Lower gas prices may give a big gift to consumers this holiday season. That could translate to great news for retailers – and their stocks.

According to a study by Macquarie Research, if gasoline prices stay at current levels, that will be the equivalent of $100 more in the pocket of each consumer in 2014. "We find this could provide a boost of more than $40 billion to annualized real consumer spending with 4Q14 having the potential to boost holiday sales at retailers," writes Macquarie's Laurent Vasilescu.

All this comes just in the nick of time for retailers. September retail sales were reported down 0.3 percent comparedwith August (though up 4.3 percent from September 2013).

But with gasoline prices now at four-year lows, will this really be a happy holiday season for retail stocks?

(Read: Holidays to separate retail winners from the losers)

One CNBC contributor is wary about how much benefit retailers will from cheaper prices at the pump.
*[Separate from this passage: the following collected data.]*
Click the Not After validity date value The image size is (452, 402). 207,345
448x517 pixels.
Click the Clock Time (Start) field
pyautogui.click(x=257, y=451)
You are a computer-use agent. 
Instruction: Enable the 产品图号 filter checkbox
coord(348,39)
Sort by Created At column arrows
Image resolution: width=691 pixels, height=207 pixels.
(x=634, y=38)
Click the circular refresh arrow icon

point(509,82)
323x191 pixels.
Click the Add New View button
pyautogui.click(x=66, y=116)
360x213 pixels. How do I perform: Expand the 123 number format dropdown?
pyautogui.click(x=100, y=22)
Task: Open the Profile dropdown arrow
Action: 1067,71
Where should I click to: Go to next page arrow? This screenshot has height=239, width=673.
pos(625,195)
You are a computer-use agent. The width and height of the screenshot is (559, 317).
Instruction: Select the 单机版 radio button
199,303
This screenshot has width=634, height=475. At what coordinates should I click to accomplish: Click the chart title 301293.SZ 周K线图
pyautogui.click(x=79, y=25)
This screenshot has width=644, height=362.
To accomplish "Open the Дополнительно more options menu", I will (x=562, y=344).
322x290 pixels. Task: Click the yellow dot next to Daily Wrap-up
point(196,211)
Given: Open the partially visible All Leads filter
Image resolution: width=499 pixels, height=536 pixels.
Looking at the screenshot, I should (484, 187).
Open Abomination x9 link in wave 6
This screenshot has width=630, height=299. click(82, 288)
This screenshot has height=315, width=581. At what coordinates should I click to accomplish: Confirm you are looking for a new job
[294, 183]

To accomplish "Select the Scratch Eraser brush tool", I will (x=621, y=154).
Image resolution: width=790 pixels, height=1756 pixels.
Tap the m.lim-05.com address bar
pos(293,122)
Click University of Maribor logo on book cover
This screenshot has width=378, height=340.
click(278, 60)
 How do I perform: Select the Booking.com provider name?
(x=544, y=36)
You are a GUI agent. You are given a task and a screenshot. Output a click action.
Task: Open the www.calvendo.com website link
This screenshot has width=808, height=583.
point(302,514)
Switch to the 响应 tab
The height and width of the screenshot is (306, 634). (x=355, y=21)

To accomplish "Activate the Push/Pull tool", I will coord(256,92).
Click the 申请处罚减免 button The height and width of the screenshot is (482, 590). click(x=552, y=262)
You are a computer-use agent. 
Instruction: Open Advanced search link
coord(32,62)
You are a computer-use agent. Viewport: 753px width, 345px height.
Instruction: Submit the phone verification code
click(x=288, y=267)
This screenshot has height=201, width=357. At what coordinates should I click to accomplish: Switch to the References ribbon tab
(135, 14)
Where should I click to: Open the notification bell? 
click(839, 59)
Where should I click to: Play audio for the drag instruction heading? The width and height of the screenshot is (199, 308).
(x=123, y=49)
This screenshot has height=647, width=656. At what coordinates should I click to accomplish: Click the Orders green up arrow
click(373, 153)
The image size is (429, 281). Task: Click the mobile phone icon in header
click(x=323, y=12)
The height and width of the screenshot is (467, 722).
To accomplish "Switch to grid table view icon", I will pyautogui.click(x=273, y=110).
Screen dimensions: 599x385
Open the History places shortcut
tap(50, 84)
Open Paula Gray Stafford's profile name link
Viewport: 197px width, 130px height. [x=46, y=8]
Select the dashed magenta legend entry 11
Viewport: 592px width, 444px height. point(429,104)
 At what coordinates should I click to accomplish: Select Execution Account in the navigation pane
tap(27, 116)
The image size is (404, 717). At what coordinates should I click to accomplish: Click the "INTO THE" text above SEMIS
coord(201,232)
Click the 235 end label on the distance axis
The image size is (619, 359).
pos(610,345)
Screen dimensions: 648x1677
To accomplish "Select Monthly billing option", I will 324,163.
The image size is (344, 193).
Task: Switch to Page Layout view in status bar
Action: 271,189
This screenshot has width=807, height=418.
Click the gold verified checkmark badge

"Some retailers are just having a hard time getting inventory out of ports and into the shelves," said Gina Sanchez, founder of Chantico Global. "Those things are going to be headwinds for earnings for retailers."

In the meantime, Sanchez is in a wait-and-see mode when it comes to the retailers. "Consumers are being very cautious right now," she said. "They are saving more than they are spending."

However, retailer stocks are already getting a lift because of lower gas prices, according to CNBC contributor Todd Gordon, founder of TradingAnalysis.com. He sees the ETF tracking the retail sector (trading under the ticker symbol RTH) as moving higher on the back of lower oil.

(See: CNBC's Retail coverage)

"Energy [prices] started to break down at about August and we've seen a nice boost in the RTH relative to the broader markets," said Gordon. "We are in fact seeing retailers pick up from more change in consumers' pockets."

Cheaper gas may be just what the RTH's charts need to fuel a boost to Gordon's target of $68.61. The ETF closed at $65.74 on Friday.

Looking at a chart of the RTH, Gordon sees the ETF as having made a rally in October equal in size to its summer rally. He believes that sets the stage for a third rally.

"In technical trading, that middle real breakout level that we're seeing should be longer than the initial breakout that we saw in August," Gordon said. "That is an upside objective of about $68. If we can hold $65 and get up to $68, technically speaking that is a clean breakout and retailers look strong on the upside."